Render the lines of the listing below as a JSON list of strings, one string per line and with blank lines omitted, from the line containing "Run the macro" through the last line of the listing, both ends included.
────────
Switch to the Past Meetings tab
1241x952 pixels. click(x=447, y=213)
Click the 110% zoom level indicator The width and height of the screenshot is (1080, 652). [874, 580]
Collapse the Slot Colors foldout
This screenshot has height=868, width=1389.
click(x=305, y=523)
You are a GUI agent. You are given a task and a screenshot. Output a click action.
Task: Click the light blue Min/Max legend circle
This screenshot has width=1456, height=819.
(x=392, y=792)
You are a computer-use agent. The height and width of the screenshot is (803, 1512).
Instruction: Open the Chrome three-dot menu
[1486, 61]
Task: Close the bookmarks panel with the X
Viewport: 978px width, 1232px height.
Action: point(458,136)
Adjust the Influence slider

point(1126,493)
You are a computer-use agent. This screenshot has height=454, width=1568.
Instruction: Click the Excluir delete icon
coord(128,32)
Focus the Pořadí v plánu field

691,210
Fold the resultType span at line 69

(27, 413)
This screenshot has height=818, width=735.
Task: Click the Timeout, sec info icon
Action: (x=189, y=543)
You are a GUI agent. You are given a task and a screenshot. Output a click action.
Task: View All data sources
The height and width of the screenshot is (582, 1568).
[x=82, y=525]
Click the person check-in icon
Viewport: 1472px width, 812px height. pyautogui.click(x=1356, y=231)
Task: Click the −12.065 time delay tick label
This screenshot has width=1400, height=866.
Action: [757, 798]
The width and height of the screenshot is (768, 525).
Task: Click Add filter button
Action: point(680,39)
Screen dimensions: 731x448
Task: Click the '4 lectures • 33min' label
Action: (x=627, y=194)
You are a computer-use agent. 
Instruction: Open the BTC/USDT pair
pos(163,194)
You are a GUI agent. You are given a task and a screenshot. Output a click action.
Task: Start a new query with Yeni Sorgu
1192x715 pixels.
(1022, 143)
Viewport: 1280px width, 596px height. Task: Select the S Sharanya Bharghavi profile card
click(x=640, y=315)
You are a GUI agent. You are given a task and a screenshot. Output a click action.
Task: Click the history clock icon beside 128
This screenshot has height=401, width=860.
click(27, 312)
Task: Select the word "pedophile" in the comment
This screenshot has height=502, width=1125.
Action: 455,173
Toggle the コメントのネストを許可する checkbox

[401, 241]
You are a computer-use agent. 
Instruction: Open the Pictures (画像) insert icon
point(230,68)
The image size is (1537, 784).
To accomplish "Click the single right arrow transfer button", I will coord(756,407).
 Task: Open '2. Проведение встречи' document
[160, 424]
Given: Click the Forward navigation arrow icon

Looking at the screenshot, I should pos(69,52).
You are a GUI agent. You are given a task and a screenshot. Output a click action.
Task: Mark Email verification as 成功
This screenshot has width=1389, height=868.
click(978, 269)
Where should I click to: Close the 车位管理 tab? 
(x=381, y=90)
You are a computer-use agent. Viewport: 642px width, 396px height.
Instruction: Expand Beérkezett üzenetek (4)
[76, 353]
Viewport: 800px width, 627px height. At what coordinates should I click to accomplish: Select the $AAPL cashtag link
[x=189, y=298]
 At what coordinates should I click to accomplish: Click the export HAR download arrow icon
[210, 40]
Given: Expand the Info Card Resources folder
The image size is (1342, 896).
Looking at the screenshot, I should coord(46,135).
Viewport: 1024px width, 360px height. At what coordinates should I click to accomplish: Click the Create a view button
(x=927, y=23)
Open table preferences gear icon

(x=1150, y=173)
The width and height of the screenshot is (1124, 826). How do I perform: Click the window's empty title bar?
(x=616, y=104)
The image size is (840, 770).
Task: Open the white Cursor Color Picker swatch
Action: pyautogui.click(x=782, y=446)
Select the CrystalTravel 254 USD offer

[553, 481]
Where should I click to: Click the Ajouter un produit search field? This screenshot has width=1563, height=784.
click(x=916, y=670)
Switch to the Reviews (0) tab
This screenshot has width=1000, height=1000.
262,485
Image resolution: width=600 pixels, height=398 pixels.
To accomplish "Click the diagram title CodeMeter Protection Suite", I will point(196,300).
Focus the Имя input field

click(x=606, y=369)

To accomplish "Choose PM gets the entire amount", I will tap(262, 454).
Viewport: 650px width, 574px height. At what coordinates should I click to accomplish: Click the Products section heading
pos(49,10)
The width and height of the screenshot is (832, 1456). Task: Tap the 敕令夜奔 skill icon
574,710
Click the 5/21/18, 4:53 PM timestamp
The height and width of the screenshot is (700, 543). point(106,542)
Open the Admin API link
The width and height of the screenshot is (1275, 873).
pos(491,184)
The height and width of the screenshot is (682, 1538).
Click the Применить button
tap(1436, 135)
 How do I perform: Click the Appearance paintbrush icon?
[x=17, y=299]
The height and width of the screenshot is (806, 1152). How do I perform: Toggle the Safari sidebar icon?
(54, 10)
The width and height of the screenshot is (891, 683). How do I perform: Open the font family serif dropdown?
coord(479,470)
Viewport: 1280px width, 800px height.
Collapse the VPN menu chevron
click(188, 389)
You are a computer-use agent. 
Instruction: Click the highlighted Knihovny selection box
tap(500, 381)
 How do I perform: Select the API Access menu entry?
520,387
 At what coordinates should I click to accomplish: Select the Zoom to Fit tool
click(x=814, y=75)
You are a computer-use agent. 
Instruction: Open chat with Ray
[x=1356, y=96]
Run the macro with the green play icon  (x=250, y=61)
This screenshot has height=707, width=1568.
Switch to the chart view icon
────────
▶ Reply
[
  "Run the macro with the green play icon  (x=250, y=61)",
  "This screenshot has height=707, width=1568.",
  "Switch to the chart view icon"
]